In the winter of despair, it was a day of the vile and a night of the obscene
I
t was the worst of times and then even worse; it was the age of lies and then more lies; it was an epoch of preening and cowardice. In the winter of despair, it was a day of the vile and a night of the obscene. It was a tale of two films, one featuring the stark killing of a protester on a cold Minneapolis street and the other starring Melania Trump striking poses in a “documentary” shown at a private screening at the White House.
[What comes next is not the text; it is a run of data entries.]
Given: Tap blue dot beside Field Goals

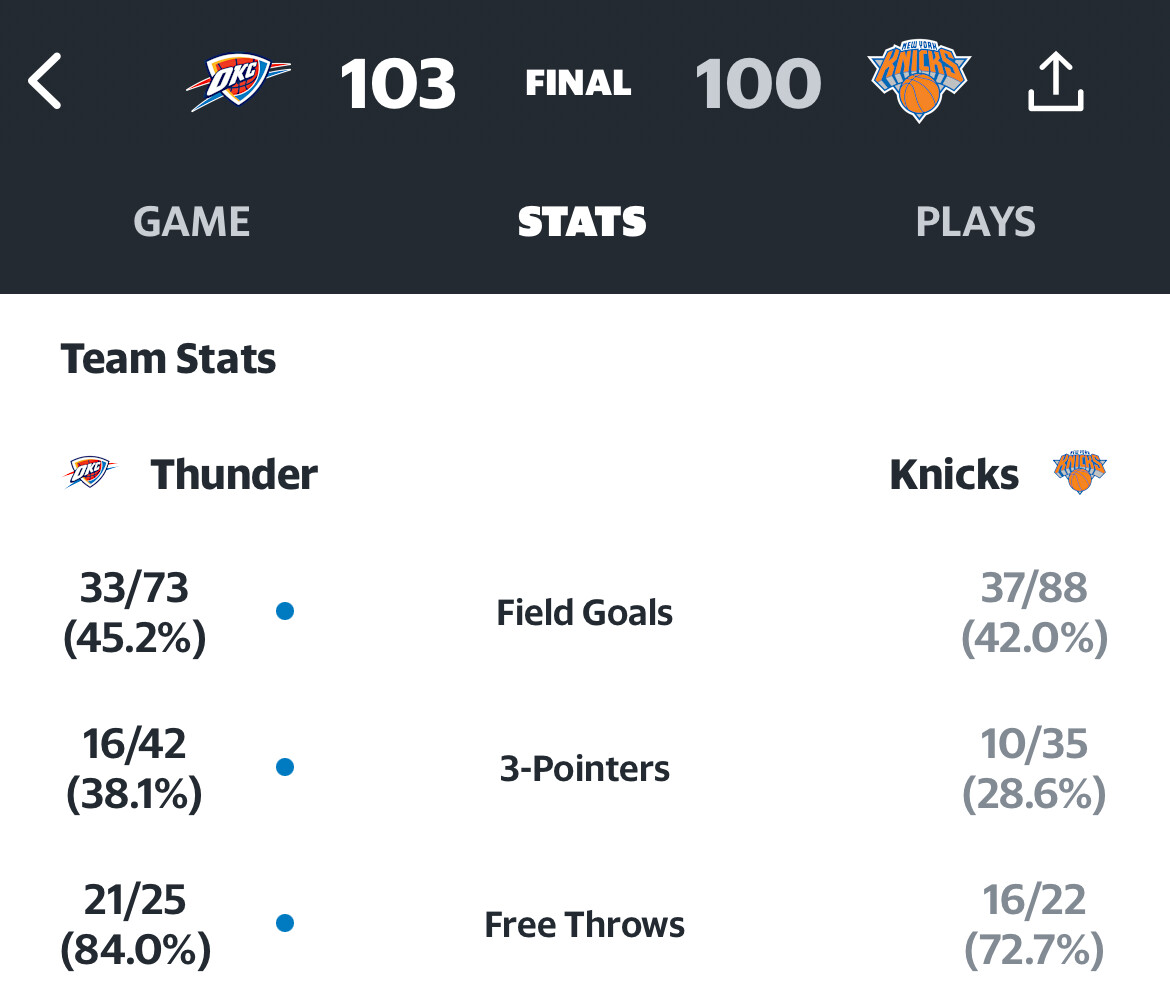Looking at the screenshot, I should (x=284, y=611).
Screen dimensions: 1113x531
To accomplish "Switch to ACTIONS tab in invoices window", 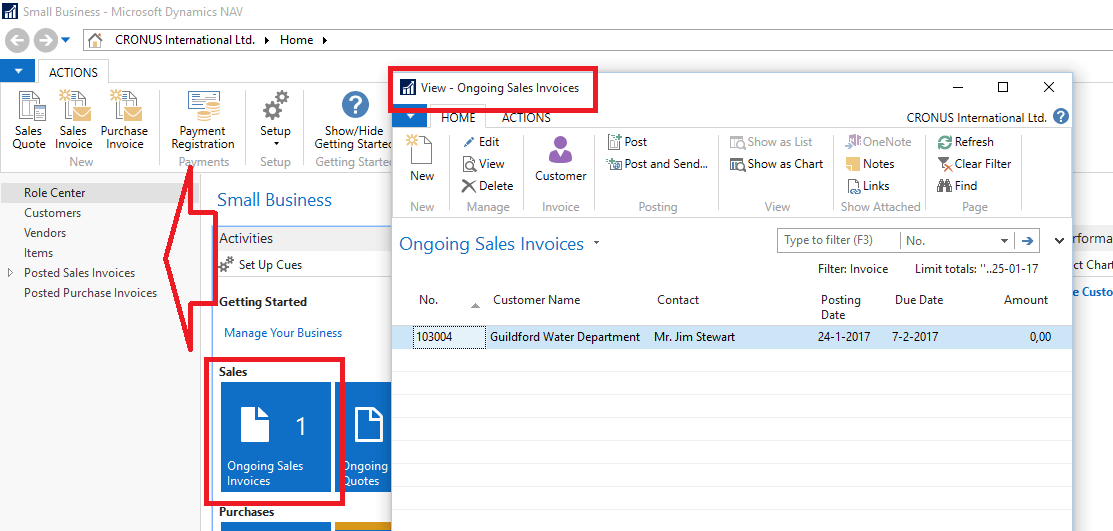I will coord(526,118).
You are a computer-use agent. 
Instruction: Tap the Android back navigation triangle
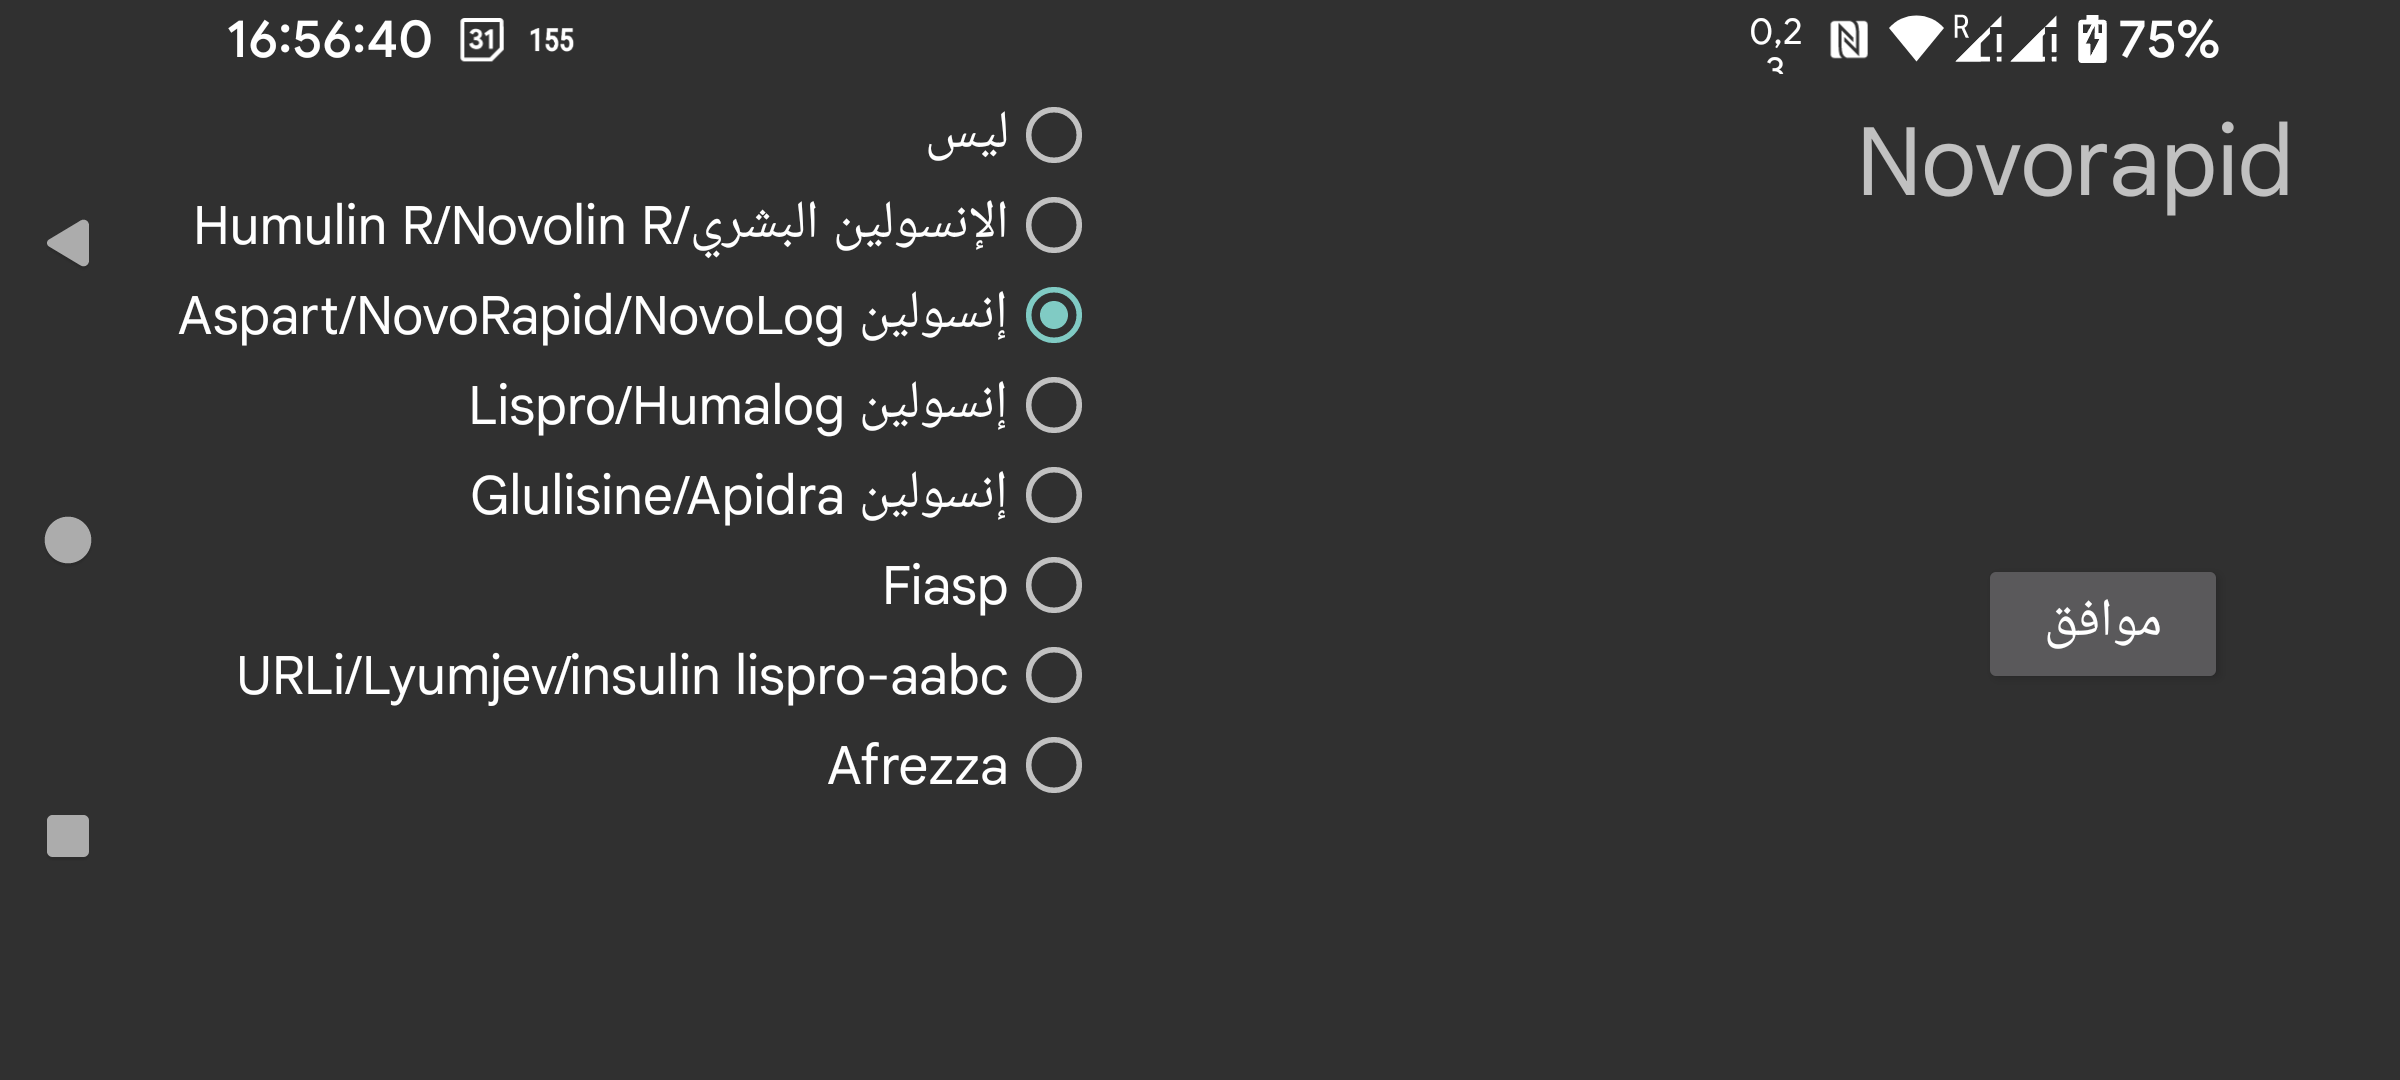pos(68,243)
Throughout the day of Saturday, 24 January, videos of the killing by ICE agents of Alex Pretti, an ICU nurse at the Veterans Administration hospital, on a street in Minneapolis were broadcast endlessly on TV news channels and seen by tens of millions online. The videos clearly showed Pretti with his phone in his hand, holding his hands up as he approached ICE agents who had pepper-sprayed a woman. He was coming to her aid, a Good Samaritan. The ICE agents instantly attacked him. One frame of a video shows one agent with his gun drawn, pointed at Pretti’s back as he fell hands still in the air. Agents appear to have shot him 10 times in five seconds.
The videos plainly refuted the falsehoods instantly contrived by Trump administration officials. Pretti, as it happened, had been legally carrying a gun in his waistband, which there is no evidence he tried to wield. Despite the facts apparent multiple videos, Donald Trump declared that “ICE patriots” had to “protect themselves”, and that Minnesota governor Tim Walz and Minneapolis mayor Jacob Frey were “inciting insurrection”, attempting to assert a predicate for his invocation of the Insurrection Act.